# Refrigerator Aged Swiss?



## DampCharcoal (Dec 9, 2005)

So I'm rooting around in the fridge and I discover a long lost hunk of generic Swiss sealed in a Ziploc freezer bag. The hunk o' Swiss seemed to have shrunk a bit and developed a thick powdery rind. I cut the rind off and was greeted with a very rich nutty smell. I'm sure it's edible but my question is, have I stumbled upon an aging process that I'm not aware of?


----------



## simpleisgood (Dec 24, 2005)

Hey DC,

I once bought a chunk of peccorino romano, and misplaced it for at least 3-4 years in the frig before its' eventual re-emergence (in ziplock in paper bag).  This chunk of cheese hadn't even developed a rind, like your swiss, but was still in eminently edible.


----------



## Constance (Dec 25, 2005)

simpleisgood said:
			
		

> Hey DC,
> 
> I once bought a chunk of peccorino romano, and misplaced it for at least 3-4 years in the frig before its' eventual re-emergence (in ziplock in paper bag).  This chunk of cheese hadn't even developed a rind, like your swiss, but was still in eminently edible.



Three years?


----------



## auntdot (Dec 26, 2005)

Always have cheeses in the fridge, some of it has been there for a long time.

Know we have kept it for more than a year.

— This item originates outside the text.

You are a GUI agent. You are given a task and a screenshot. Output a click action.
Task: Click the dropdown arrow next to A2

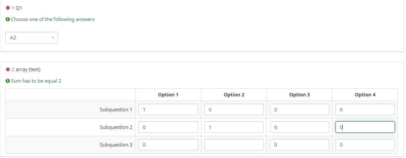click(53, 38)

Does the aging improve the flavor though, I do not know.


----------



## Chief Longwind Of The North (Dec 26, 2005)

Constance said:
			
		

> Three years?



You make me laugh, literally, and I just have to echo,  Three years?"

Wow.

Seeeeya; Goodweed of the North


----------



## jennyema (Dec 27, 2005)

Cheese gets deeper in flavor, saltier and sharper as it ages and loses water.

3 years in the fridge is a longgggggggggggggggg time ..............


----------